### Try it:
The material below holds pictures; leave them out and reproduce exactly the lines from the one with "Task: Expand the Categories dropdown" through the one with "This screenshot has width=556, height=508.", inclusive.
Data listing Start Marker
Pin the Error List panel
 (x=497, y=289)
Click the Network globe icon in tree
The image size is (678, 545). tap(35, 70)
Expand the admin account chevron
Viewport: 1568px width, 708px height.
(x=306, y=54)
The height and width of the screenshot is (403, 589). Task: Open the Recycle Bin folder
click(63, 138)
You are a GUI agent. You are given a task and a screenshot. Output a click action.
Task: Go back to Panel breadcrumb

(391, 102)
Data listing End Marker
Data listing Start Marker
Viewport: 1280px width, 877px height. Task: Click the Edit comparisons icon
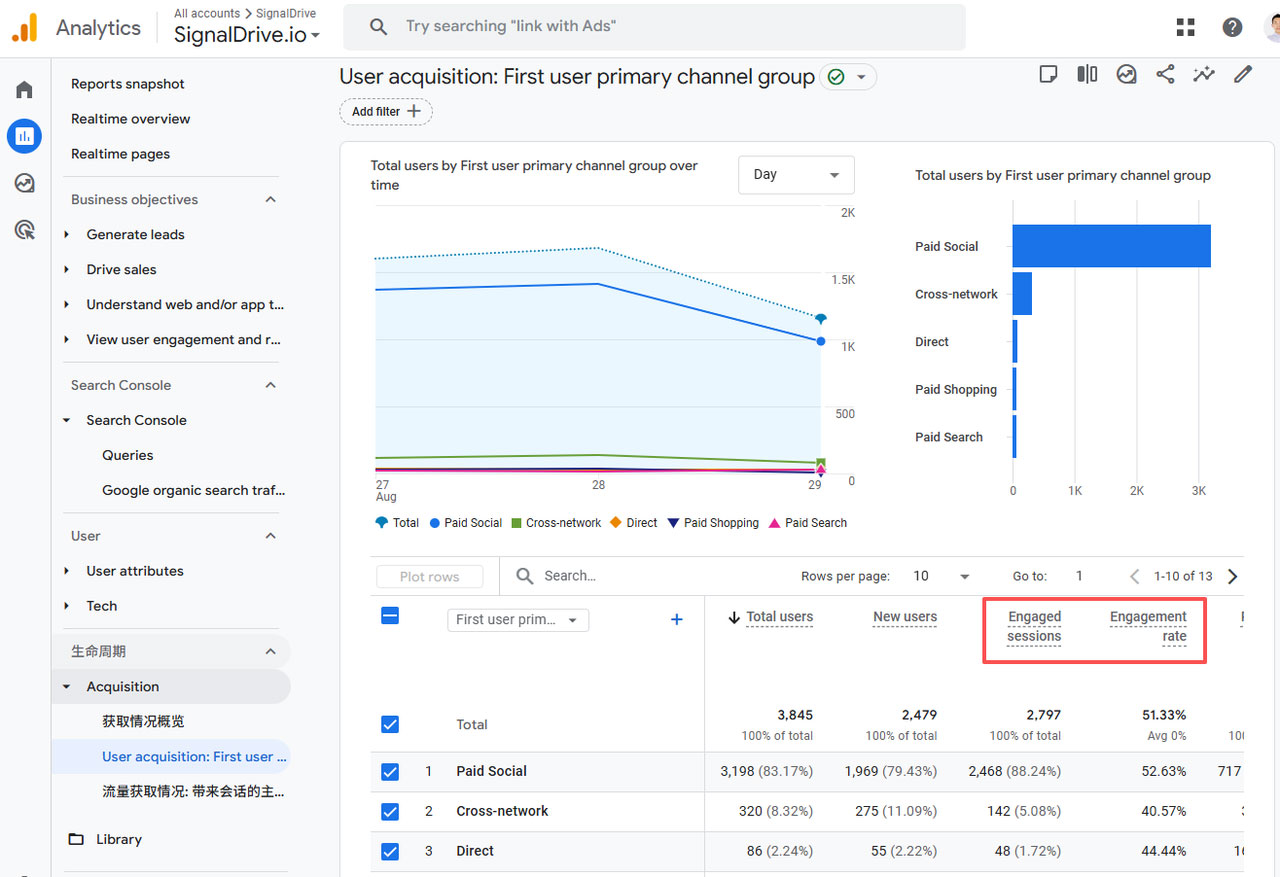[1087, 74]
Data listing End Marker
Data listing Start Marker
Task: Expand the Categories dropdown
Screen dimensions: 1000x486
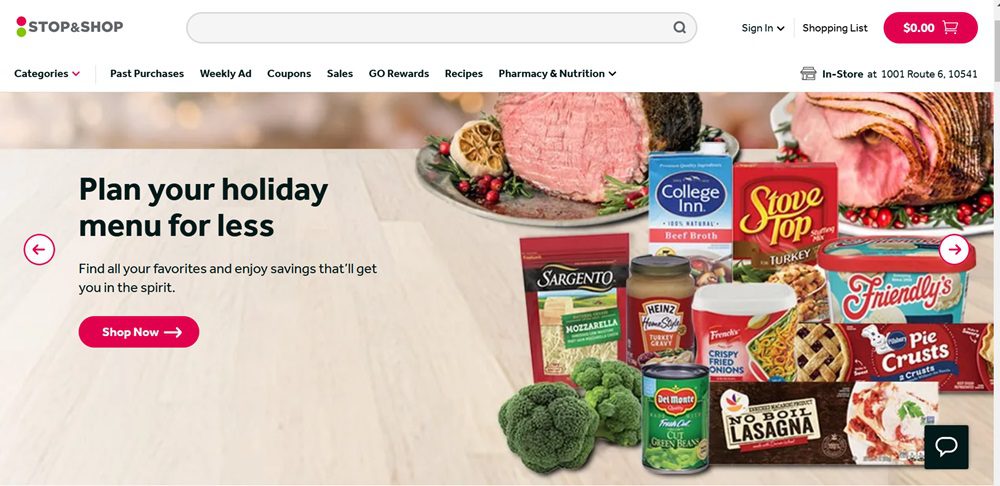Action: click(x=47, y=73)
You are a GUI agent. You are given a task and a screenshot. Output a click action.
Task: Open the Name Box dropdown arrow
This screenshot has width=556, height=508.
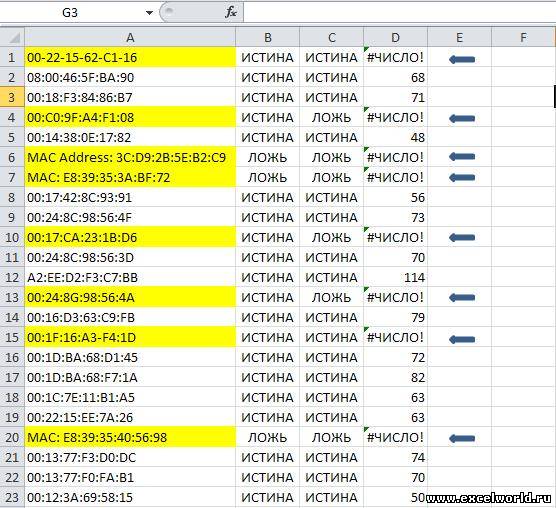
Data listing End Marker
### Response for this exercise:
Task: Expand the Categories dropdown
Screen dimensions: 1000x486
Action: click(x=47, y=73)
You are a GUI agent. You are given a task and a screenshot. Output a click action.
Task: Open the Name Box dropdown arrow
This screenshot has width=556, height=508.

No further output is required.